In an additional aspect, the present invention relates to the use of sound waves for forming fruit or vegetables.

The sound waves thereby are used preferably according to all of the aspects and embodiments as described herein for the method of the invention.

EXAMPLE

The method of the invention for forming fruit and vegetables is depicted illustratively in the text below, with reference to the excavation of a salad cucumber:

The test setup is represented schematically in FIG. 1:

For the treatment of a salad cucumber, a titanium sonotrode having a diameter of 20 mm was used. For other forms of fruit and vegetable, the sonotrode may be replaced by other sonotrodes having a larger or smaller diameter.

The sonotrode is connected to an ultrasound apparatus comprising an ultrasound generator and an ultrasonic transducer, operated with a power of 1000 W at 20 kHz.
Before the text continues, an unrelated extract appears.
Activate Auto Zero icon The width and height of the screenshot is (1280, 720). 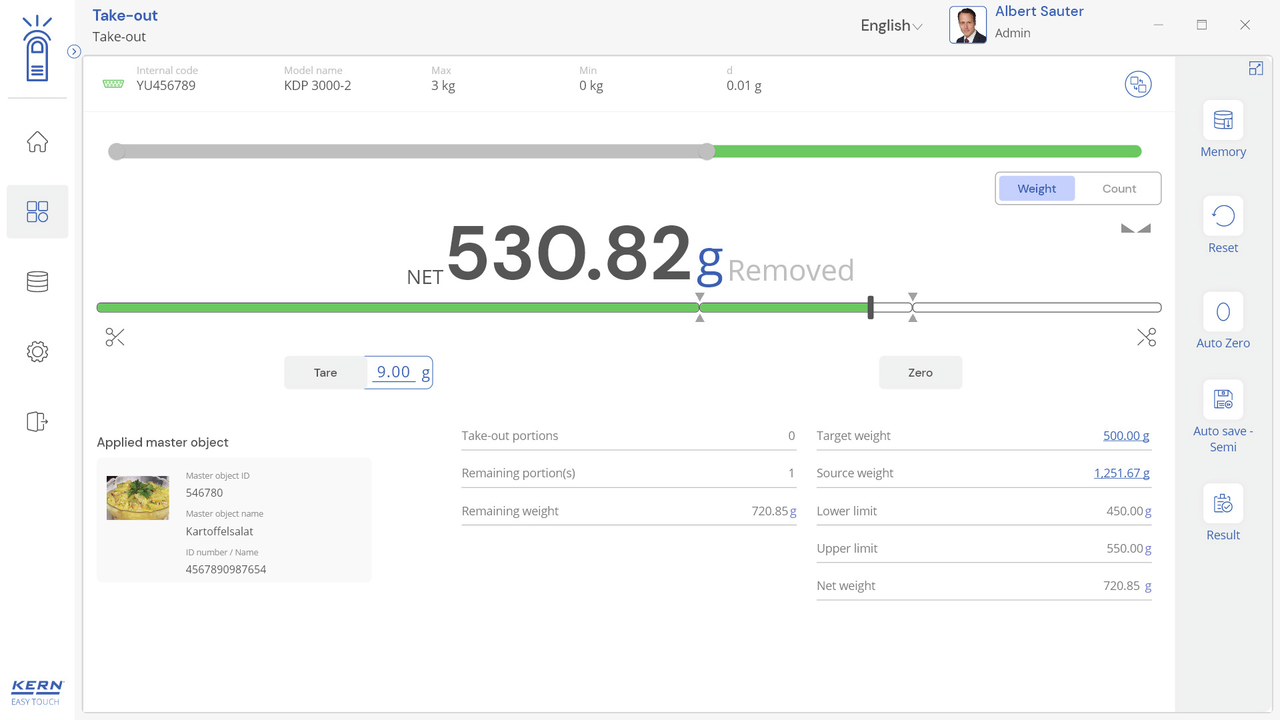click(x=1223, y=313)
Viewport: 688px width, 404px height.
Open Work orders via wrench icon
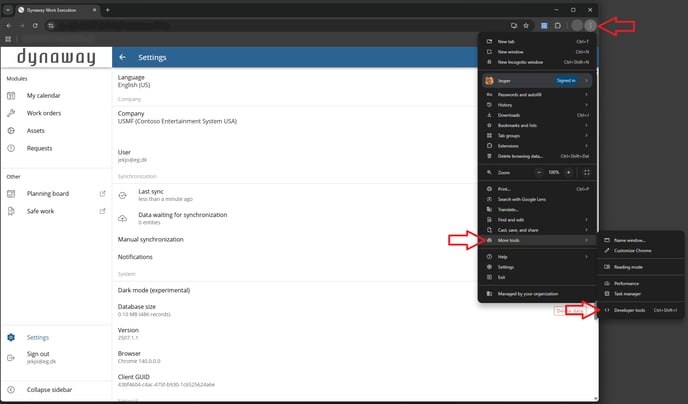(x=12, y=113)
The power may likewise be adapted individually to the piece of fruit or vegetable to be formed.

The salad cucumber is contacted with the sonotrode for a few seconds, during which it is guided upward along the sonotrode. In addition, depending on the shape of the piece of fruit or vegetable, other movements along the sonotrode are also possible, such as lateral or circular movements, for example.

The ultrasound generates a cylindrical hole in the salad cucumber, as shown in FIGS. 2-4, without affecting the surrounding tissue of the salad cucumber.

In FIGS. 5-7, x-ray tomography pictures show the smooth faces of the cylindrical hole without adverse effect on the surrounding tissue. Specifically it can be seen in

FIGS. 6 and 7 that the pulp is pressed against the side walls of the resultant cylindrical hole.

During the shaping, there is no further waste apart from the tissue liquid emerging from the seed zone or cavity zone.

Claims

1. A method for forming fruit and vegetables, comprising the following method steps: a) providing a piece of fruit or vegetable;b) irradiating the piece of fruit or vegetable with ultrasonic waves;c) heating the liquid in the pulp of the piece of fruit or vegetable by acoustic cavitation;d) disrupting the cell structures of the pulp by liquid evaporation;e) forming a cavity in the piece of fruit or vegetable.

2. The method as claimed in claim 1, wherein the piece of fruit or vegetable is irradiated with ultrasonic waves by means of a sonotrode, preferably by means of an adjustably mounted sonotrode.

3. The method as claimed in claim 1, wherein the ultrasonic waves have a frequency in the range from 20 to 2000 kHz.

4. The method as claimed in claim 1, wherein the liquid in the pulp during the heating by acoustic cavitation is exposed locally to a temperature of up to 5000 K and/or a pressure of up to 1000 bar and/or a flow rate of up to 400 kmh.

5. The method as claimed in claim 1, wherein during the heating of the liquid, the pulp is microcooked.

6. The method as claimed in claim 1, wherein the forming of the cavity in the piece of fruit or vegetable involves pressing the disrupted cell structures of the pulp to the side.

7. The method as claimed in claim 1, wherein the excavated piece of fruit or vegetable is filled with foods and thereafter irradiated with ultrasonic waves and during the heating of the liquid this filling is cooked too.

8. The method as claimed in claim 1, wherein the skin or peel of the piece of fruit or vegetable is removed partially or entirely by acoustic cavitation.

9. The method as claimed in claim 1, wherein the cavities form patterns or multidimensional structures in the piece of fruit or vegetable.

10. The method as claimed in claim 1, wherein the piece of fruit or vegetable is selected from cucurbits, preferably pumpkins, melons, cucumbers, and zucchini.

11. A convenience food item comprising one or more pieces of fruit or vegetable formed with the method as claimed in claim 1.

12. The method of forming fruit or vegetables by sound waves.